Por essa crise mãe, nossas redundantes crises filhas. Apesar do "choro", não faço o texto como vitimização ou para estimular outro código, o de "vira latas", um coitadismo relativista que nada altera. Pelo contrário, trata-se de sairmos desse lugar de espera por mudanças, de passividade, os professores tem que mostrar para a sociedade o contrário desse "normal" que se impõe, são eles que trabalham com isso, com formação de opinião, mostrando o cardápio para os alunos que veem tv, navegam na internet e assim saibam que não existe apenas "mortadelas e coxinhas", possam entender minimamente como essas oposições são construídas, incluindo esta a respeito do professor.
Professor analfabeto político é um ultraje, os bons professores tem que estimular os colegas desanimados, participar da vida escolar e sindical, pressionar nas reformulações curriculares e políticas na área da educação, da formação docente, afim de diminuir em boa parte, os colegas que se rendem ao sistema que lhes pressiona desde a formação, aliás, desde a escolha universitária pela licenciatura, as vezes, a opção de curso possível em certas faculdades, situadas em realidades mais carentes, fazendo desta graduação inferior, menos requisitada, lugar dos piores alunos no ensino básico. Uma formação superior que capenga, juntando com falta de vocação, pode gerar ai sim, professores que não querem ensinar e são usados para justificar o código "professorzinho".
A revolução que não será televisionada, parece que também não virá pelo voto em um santo popular neste sistema arcaico e fantasiado de novo por publicitários nas campanhas. A única revolução possível e não tão utópica assim, virá das salas de aulas e não somente dos professores, mas de todos que aprendem em comunhão como disse Paulo Freire.
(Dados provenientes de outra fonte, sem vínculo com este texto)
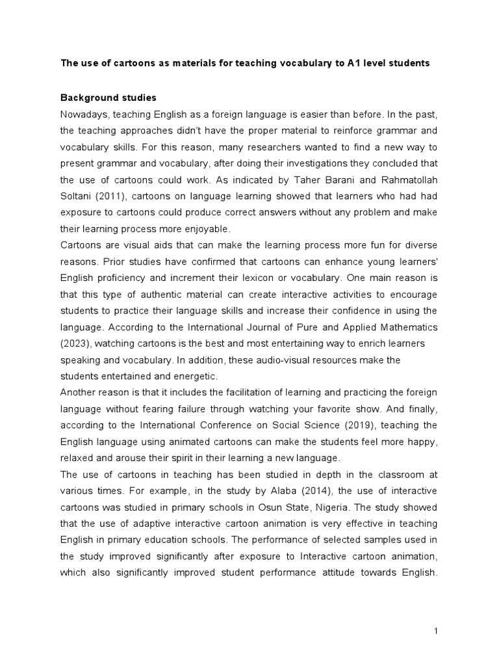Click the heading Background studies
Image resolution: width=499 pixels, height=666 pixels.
click(109, 98)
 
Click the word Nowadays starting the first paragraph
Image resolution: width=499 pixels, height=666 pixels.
click(84, 114)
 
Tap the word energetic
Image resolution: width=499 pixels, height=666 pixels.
click(198, 376)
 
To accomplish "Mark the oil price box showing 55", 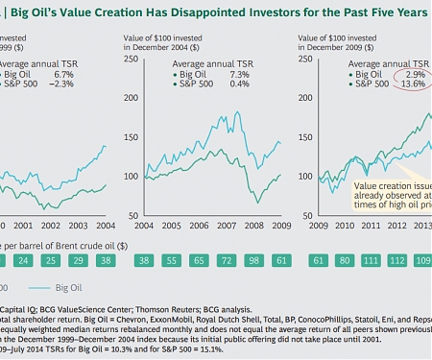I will pyautogui.click(x=174, y=260).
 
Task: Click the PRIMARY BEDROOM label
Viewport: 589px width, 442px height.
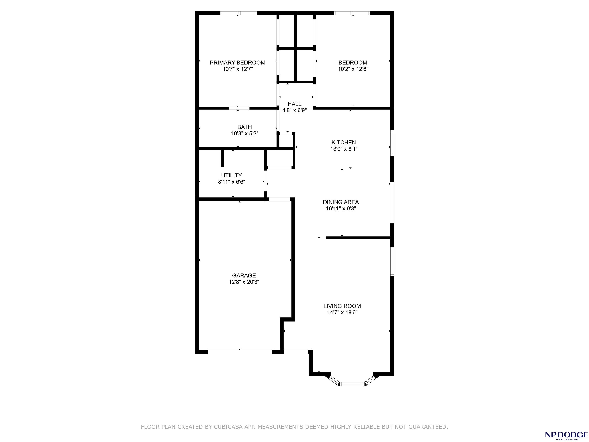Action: [238, 63]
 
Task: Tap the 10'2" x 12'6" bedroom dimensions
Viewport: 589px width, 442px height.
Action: [353, 69]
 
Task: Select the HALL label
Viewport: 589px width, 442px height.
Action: [294, 104]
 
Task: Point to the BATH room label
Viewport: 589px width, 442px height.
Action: [244, 127]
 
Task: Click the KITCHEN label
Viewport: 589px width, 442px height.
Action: [344, 143]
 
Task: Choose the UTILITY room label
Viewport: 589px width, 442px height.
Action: [231, 176]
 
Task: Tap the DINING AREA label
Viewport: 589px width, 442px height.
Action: [341, 202]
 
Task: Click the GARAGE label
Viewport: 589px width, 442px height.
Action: [244, 275]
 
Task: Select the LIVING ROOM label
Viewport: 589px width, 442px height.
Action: [342, 306]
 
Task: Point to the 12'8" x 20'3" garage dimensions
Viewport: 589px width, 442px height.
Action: [244, 282]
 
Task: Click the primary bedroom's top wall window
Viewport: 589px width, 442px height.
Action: [238, 13]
Essa importância da educação já é sabida, até pelos políticos que nas campanhas prometem melhorias que nunca se concretizam nesta área, falta cobrança veemente e certeira de uma população que no processo solidário de pedagogia da autonomia, cobre o que passa a ser essencial e óbvio, educação de qualidade para todos.
Se revolução é mudança, transformação, desorganização para organizar, educação é a chave certa, é virando ela que tudo começará a mudar, o sistema politico, os eleitores, candidatos, os jornalistas e donos das mídias, os conteúdos nas redes sociais... Mais crédito aos professores, que bons profissionais, sabendo de tudo isso, continuam nesse caminho árduo da educação brasileira, entendendo que o "bostinha" e o "professorzinho", são efeitos colaterais da crise que por séculos, recoloniza o Brasil, e eles são parte essencial da engrenagem da mudança.